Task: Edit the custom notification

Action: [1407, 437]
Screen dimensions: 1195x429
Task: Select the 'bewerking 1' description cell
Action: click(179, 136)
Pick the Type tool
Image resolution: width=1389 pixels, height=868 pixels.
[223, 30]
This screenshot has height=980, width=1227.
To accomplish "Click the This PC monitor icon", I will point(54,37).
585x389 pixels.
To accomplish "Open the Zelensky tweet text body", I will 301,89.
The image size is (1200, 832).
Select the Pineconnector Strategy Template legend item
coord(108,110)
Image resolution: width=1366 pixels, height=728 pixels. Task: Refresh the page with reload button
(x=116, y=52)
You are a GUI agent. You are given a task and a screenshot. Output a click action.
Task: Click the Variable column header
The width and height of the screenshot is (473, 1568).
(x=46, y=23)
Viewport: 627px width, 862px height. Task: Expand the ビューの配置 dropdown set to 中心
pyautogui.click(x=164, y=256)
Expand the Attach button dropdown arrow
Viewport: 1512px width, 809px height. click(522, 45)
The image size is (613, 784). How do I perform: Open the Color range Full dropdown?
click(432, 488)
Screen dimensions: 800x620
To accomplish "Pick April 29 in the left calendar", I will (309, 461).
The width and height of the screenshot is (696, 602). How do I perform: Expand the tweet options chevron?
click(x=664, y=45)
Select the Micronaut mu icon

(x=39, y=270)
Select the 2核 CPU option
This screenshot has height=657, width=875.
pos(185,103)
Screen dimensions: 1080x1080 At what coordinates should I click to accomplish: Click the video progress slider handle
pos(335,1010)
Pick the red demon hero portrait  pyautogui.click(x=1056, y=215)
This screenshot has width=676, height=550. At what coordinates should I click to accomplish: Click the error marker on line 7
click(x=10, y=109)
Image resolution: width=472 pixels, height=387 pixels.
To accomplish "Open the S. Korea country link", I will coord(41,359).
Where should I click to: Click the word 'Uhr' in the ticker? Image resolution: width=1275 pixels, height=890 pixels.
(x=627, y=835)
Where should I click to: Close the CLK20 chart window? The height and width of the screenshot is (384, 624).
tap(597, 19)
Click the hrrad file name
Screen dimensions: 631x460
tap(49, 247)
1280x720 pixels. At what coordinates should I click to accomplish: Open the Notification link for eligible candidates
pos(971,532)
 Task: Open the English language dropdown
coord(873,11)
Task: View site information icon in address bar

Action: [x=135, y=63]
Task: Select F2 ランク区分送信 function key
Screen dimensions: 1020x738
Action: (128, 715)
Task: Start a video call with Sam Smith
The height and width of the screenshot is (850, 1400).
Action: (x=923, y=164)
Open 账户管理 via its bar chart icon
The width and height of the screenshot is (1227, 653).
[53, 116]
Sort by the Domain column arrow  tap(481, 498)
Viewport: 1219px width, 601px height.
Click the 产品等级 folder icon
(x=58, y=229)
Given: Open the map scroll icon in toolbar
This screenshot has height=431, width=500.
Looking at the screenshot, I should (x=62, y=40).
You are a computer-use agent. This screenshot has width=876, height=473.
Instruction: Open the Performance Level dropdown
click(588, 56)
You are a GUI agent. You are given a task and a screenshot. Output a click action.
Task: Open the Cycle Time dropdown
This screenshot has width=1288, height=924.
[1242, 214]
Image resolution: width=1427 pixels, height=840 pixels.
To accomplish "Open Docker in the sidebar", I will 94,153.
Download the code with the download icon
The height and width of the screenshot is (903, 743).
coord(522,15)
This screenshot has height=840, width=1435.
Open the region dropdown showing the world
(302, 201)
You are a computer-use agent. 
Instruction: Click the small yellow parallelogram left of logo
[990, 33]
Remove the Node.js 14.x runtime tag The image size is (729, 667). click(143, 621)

Task directions: For the string "column", go through the entries above and copy each line where it occurs.

The answer:
Task: Click the Variable column header
Sort by the Domain column arrow  tap(481, 498)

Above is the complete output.